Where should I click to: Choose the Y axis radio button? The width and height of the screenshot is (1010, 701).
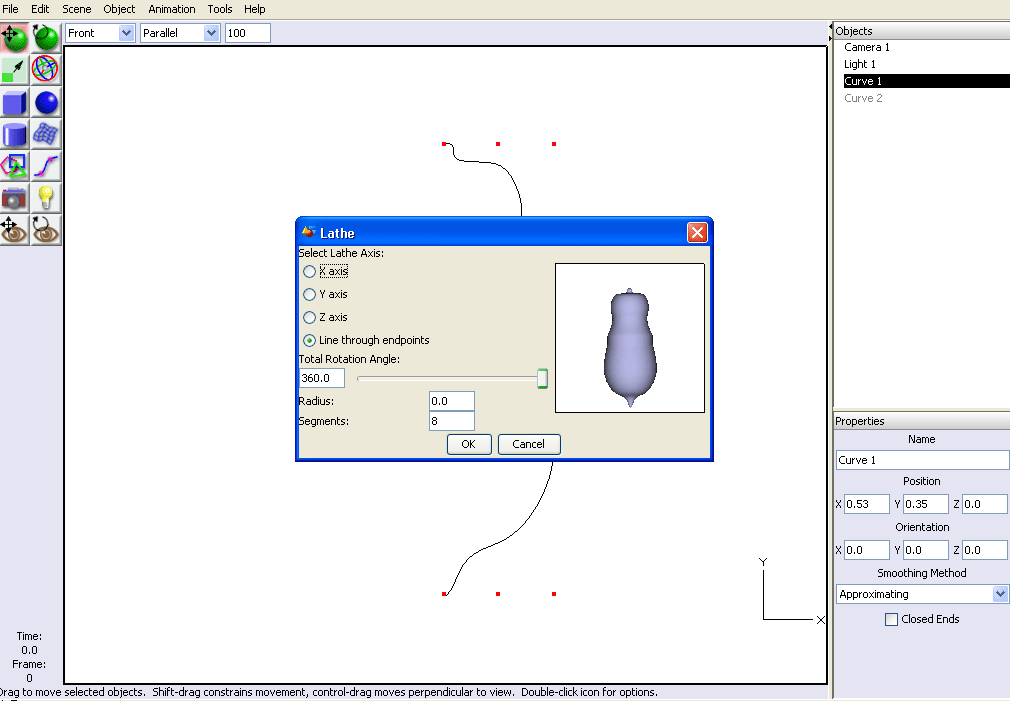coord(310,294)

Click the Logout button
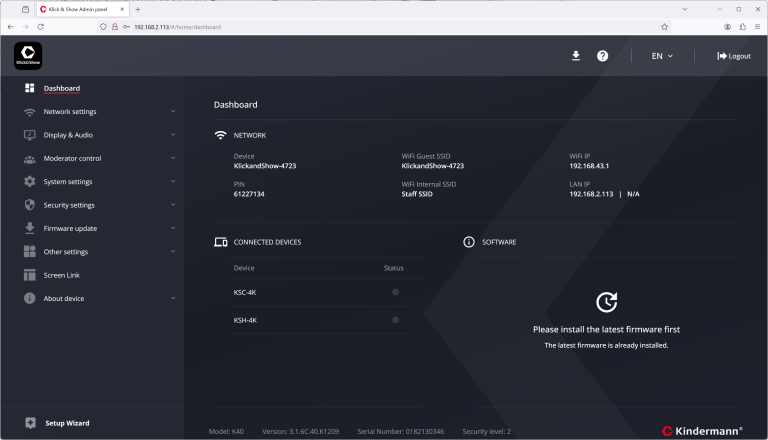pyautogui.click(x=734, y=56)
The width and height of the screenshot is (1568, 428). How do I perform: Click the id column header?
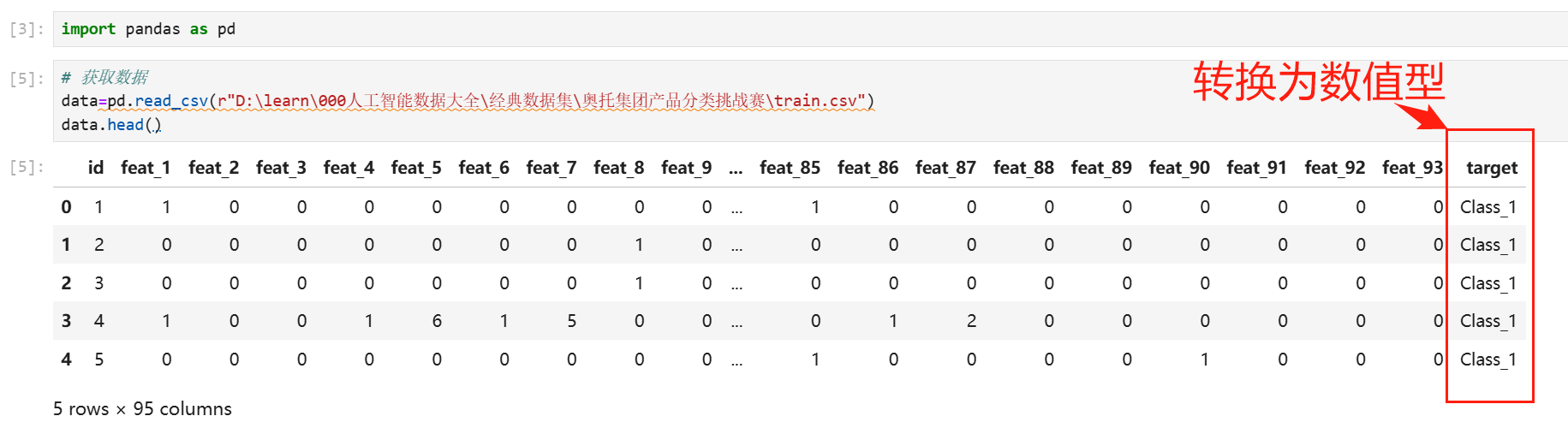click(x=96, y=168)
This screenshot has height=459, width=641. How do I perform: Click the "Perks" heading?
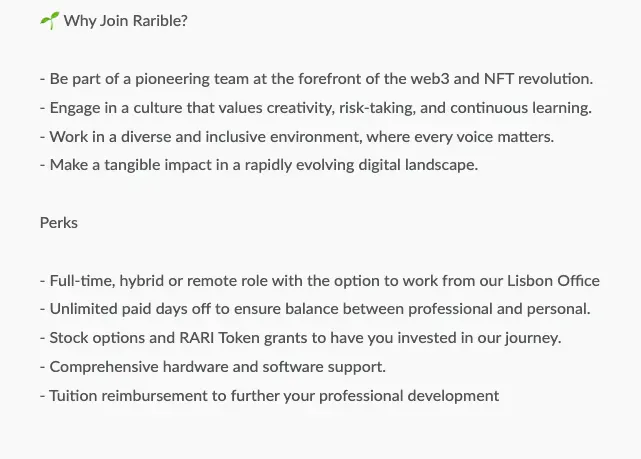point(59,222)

» TASK PROMPT
Only the lines from the one containing "Click the Logout button" through the end of the data above are to be output, exactly and without pictures.

» EXERCISE SOLUTION
Click the Logout button
pyautogui.click(x=734, y=56)
The width and height of the screenshot is (1568, 428). How do I perform: Click the id column header?
click(x=96, y=168)
This screenshot has height=459, width=641. How do I perform: Click the "Perks" heading?
point(59,222)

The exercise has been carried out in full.